Memorial (in the Society of Jesus, Solemnity) of St. Ignatius of Loyola, Priest
St. Ignatius was a man of passions. For much of his early life, those passions were fairly wild. Well into his 20s, he was doing a fair share of gambling, drinking, and womanizing. Taken by the ideals of chivalry, at the battle of Pamplona he rallied his troops to make a last stand, only to have a cannonball shatter his legs. Even after his conversion, his passions were still misdirected at first. He almost murdered a Muslim for denying the perpetual virginity of Mary. He engaged in severe penances which damaged his health. God had entered Ignatius’ life, but that life was still fairly chaotic.
St. Ignatius’ life truly changed at the cave in Manresa, where he engaged in prayers that would later form the basis for his Spiritual Exercises. At the heart of the Exercises is the “First Principle and Foundation,” where St. Ignatius reminds us that the purpose of our lives is salvation, to be with God in Heaven, and that “our one desire and choice should be what is more conducive to the end for which we are created” (no. 23). Ignatian indifference is not a purging of all desire and attachment. It is an intensifying of desire, focusing it all solely on the praise, reverence, and service of God, so that we can be with Him forever.

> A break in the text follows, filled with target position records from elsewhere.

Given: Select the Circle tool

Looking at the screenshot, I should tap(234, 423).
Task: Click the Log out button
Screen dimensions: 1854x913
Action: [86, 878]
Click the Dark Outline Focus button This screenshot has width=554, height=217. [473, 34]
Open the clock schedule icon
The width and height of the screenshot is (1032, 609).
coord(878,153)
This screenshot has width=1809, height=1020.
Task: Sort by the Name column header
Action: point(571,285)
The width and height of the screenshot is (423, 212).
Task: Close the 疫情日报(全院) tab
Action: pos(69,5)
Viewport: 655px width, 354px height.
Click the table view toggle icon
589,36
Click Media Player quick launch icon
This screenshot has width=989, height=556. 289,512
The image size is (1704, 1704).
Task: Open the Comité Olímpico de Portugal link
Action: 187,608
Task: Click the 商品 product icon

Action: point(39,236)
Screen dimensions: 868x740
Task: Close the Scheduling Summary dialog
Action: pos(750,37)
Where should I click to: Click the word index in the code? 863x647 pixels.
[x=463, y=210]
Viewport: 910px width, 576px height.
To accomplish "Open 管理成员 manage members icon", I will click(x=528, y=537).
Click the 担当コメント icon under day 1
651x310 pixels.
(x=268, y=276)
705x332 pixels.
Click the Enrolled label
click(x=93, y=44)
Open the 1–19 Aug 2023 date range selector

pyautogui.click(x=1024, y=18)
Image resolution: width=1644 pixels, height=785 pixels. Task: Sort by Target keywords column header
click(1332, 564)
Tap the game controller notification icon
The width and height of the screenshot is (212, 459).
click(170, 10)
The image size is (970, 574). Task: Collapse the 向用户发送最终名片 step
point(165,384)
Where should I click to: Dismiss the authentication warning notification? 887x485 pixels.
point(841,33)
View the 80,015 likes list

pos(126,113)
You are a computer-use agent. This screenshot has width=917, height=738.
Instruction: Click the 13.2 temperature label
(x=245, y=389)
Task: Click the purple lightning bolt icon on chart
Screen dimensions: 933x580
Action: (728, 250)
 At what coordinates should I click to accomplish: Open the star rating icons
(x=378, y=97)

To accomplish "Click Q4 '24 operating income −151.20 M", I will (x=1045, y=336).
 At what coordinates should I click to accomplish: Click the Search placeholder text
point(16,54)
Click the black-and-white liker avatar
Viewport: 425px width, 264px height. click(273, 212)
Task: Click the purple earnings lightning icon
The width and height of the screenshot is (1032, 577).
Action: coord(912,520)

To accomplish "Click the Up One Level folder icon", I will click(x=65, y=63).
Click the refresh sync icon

We all have desires, attachments, and loves. This goes along with being human. The question is not whether or not we will continue to desire and love, but what our desire and love is aimed at. Is it aimed first and foremost at God, or is it simply “good luck” when our love allows us to do God’s will? St. Ignatius invites us to identify all of our desires, attachments, and loves, to look at where they are aimed, and to respond to God’s invitation to direct them at Him. There is nothing neutral, nothing too insignificant to be caught up in this invitation. Through the example of St. Ignatius and the gift of the Spiritual Exercises, we can learn how to live a life that is both enthusiastic and ordered.